The ‘transformed’ health visiting service is described by the 4-5-6 model. These are the four levels of the health visitor service; the five universal health and development reviews for all children at key stages; and a focus on the six high impact areas which are very important to good child health outcomes and where evidence shows health visitors make a significant difference. Sabrina Fuller, NHS England explains how these have transformed outcomes for parents.
Health visitors can make a real difference to outcomes for young children and their families.
We’ve focussed on six areas: maternal mental health; transition to parenthood including early attachment; breast-feeding; healthy weight; child development including school readiness, and preventing accidents and managing minor illness. Local authorities, the future commissioners of health visiting services, include many of these within their own priorities.
Let’s look at how we demonstrate that health visitors are delivering better outcomes in these areas:
It’s worth bearing in mind that health visitors work in partnership with a range of services and, as early years health and wellbeing experts, health visitors have an important leadership role. So we don’t need to separate out the role of health visitors. We need to focus on what’s being achieved, and be very clear on the health visiting contribution.
The six high impact areas were published last year. They include a section on demonstrating success, which suggests the indicators that can evidence improved access, effective delivery, outcomes and user satisfaction. Obviously outcomes are the most important measure, but at the same time are the least directly attributable to contribution of health visiting services.
Let’s look at what we know about progress with the six high impact areas:
Indicators for the transition to parenthood are the public health outcomes of teenage pregnancy – rates are falling; smoking at time of delivery – also falling; and low birth weight, which is stable. Public health outcome indicators are under development for maternal mental health, although a standardised indicator isn’t currently available. Breastfeeding at 6-8 weeks is improving, and obesity rates in reception age children are falling.
Managing minor illness and accident prevention for 0-5s can be evidenced by their A and E attendances (rising); unplanned admissions (stable) and admissions for injuries (falling). Levels of dental decay at five (too early to say whether this is rising or falling); MMR vaccination coverage at five (which is improving); child development at two (which will be measured by Ages and Stages Questionnaire scores still under development), and school readiness indicators (again, too early to say whether this is improving) can all be used to evidence child development and health and wellbeing.
Effective delivery and access can be evidenced nationally, or using data collected, collated, reported and analysed locally in partnership between providers and commissioners.
Access to services to support delivery on the six high impact areas is measured through locally and nationally collated indicators of delivery of the five universal Healthy Child Programme (HCP) reviews which will form the mandated touch-points after the transfer of commissioning to local authorities. The indications are that increased health visitor workforce is resulting in steady improvements in delivery of HCP reviews.
You can have a look at one of my other blogs which sets out progress on access.
Indicators of effective delivery evidence the targeted packages of care delivered as part of the four tiered progressive model of health visiting. The NHS England health visitor service specification provider performance report RAG (that is red/amber/green) rates a number of indicators of effective delivery such as progress with the development of multi-agency pathways on maternal mental health, early attachment and healthy weight. The increase in the number of providers rating green indicates a steady improvement. Other indicators for local use are suggested in the guidance on the six areas.

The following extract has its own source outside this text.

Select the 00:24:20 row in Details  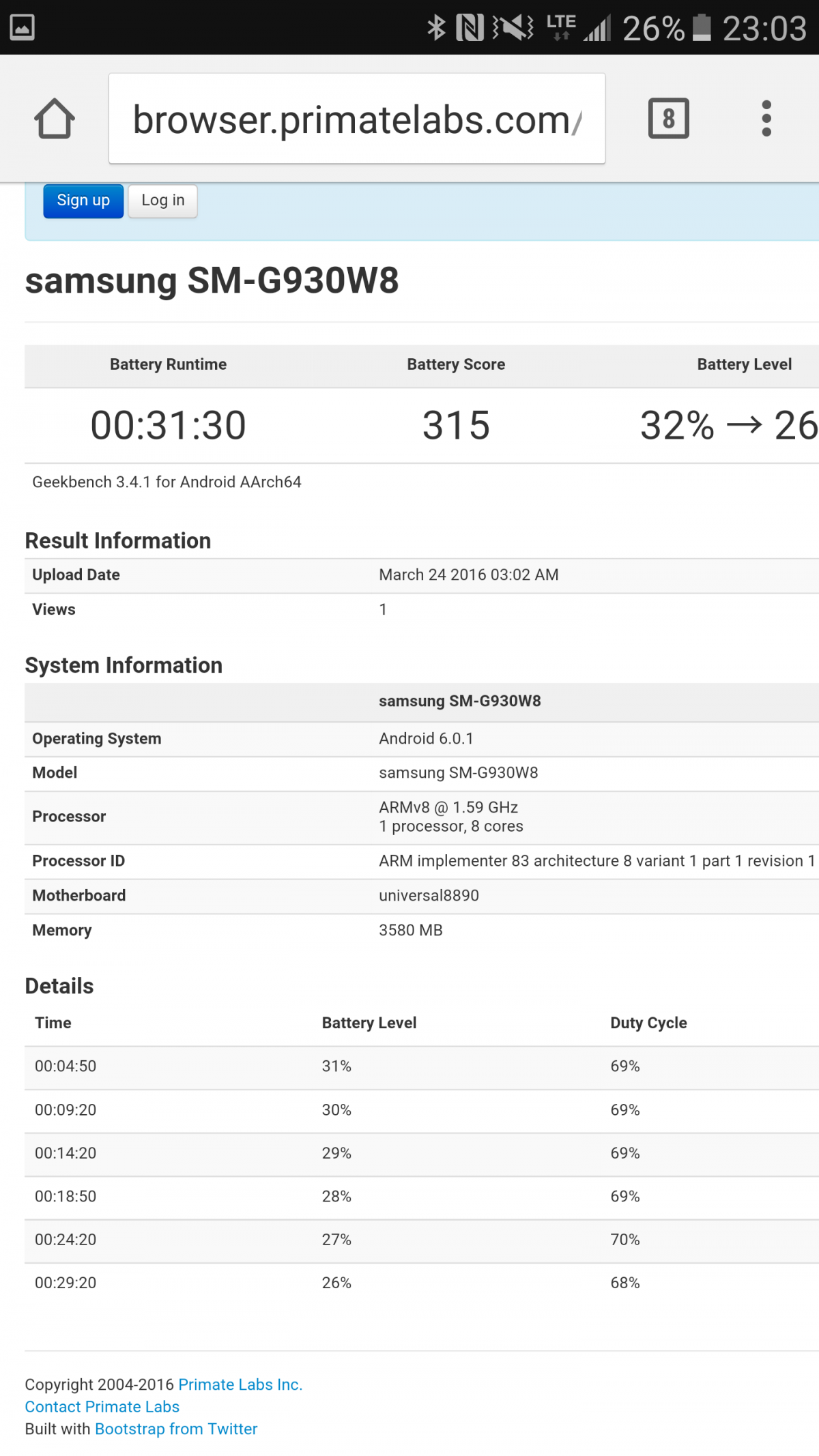(66, 1240)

Public health outcomes for 0-5s, benchmarked by local authority are another way we review how health visitors can demonstrate how they improve. These are available here.
Perhaps the most important way we can assess whether we are making a difference is to ask parents themselves. Through the health visitor service specification we require provider services to measure parent experience using a validated tool such as friends and family test, to analyse the results, and to use the findings as a basis for continuous service improvement.
NHS England has commissioned Picker, an organisation that specialises in this work, to develop a consistent national survey that supports improved collection of service user feedback and evidencing of the difference health visitors make. The finished survey tool will be available to all providers.
So, while we don’t have all the data that tells us specifically and conclusively that health visitors are making a difference, we do have a range of indications from different sources around outcomes. However, it’s important, especially as 0-5 public health commissioning moves to local authorities, that health visiting services continue to focus on developing good data gathering systems.
They should work with commissioners to define reporting requirements and then collate, analyse and report these different data sources.
This will enable them to tell the story of effective health visiting support giving every child the best start in life.